(Extracted data entries)
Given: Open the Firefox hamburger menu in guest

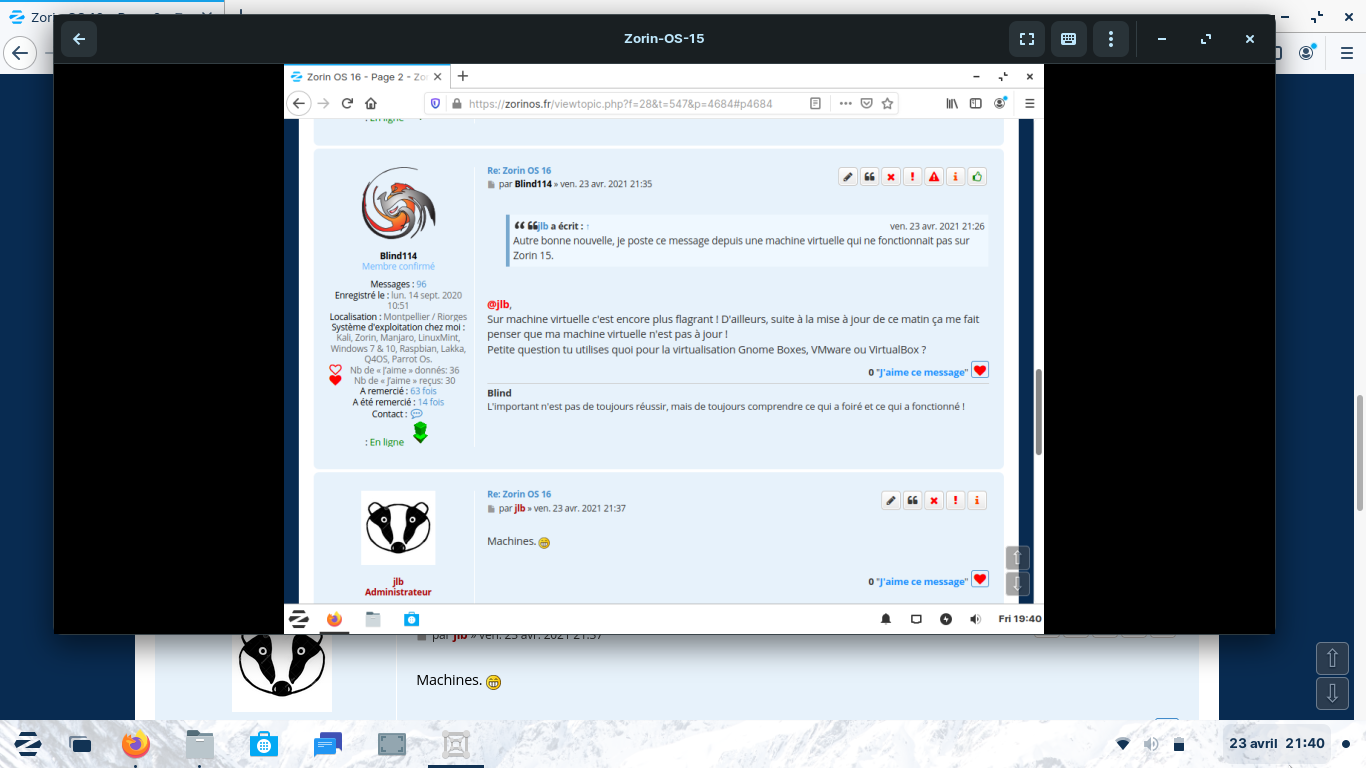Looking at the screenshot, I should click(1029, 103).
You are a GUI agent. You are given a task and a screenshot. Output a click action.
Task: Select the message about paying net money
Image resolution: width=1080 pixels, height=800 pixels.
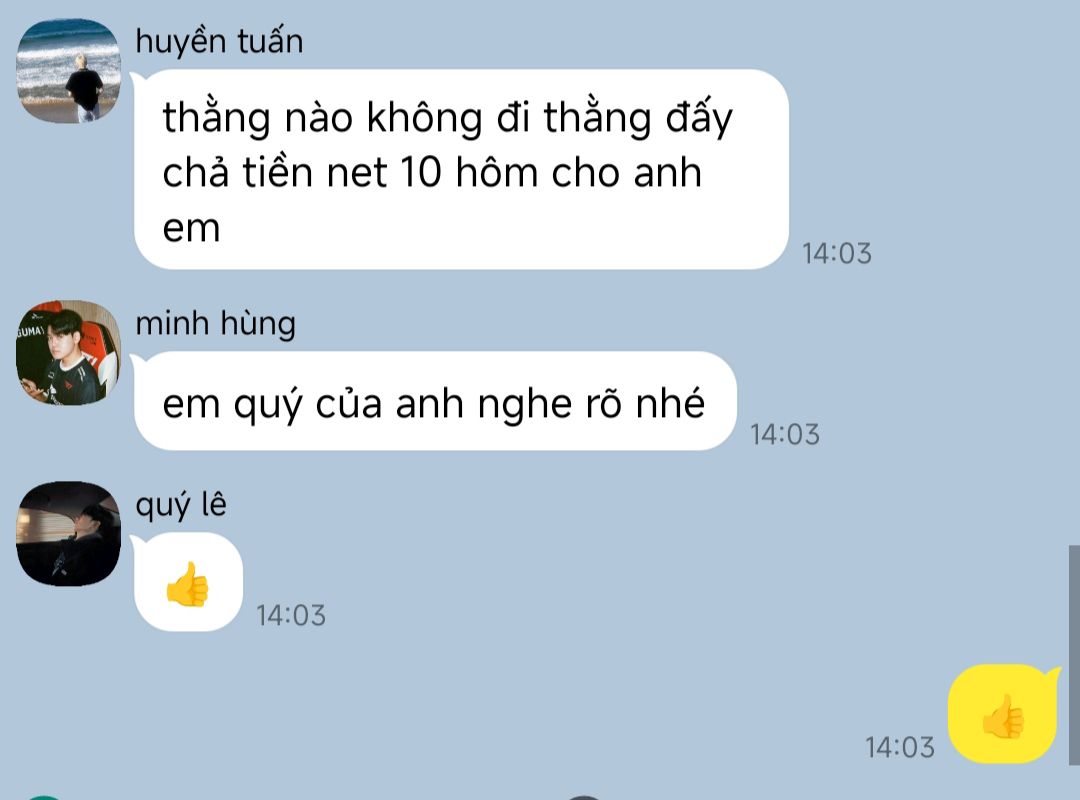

GIVEN TASK ▸
Present the lines above as a numbered list, omitting the blank lines and leaving the pictures out.

ANSWER BELOW ▸
1. Given: Open the Firefox hamburger menu in guest
2. Looking at the screenshot, I should click(1029, 103).
3. You are a GUI agent. You are given a task and a screenshot. Output a click action.
4. Task: Select the message about paying net money
5. Image resolution: width=1080 pixels, height=800 pixels.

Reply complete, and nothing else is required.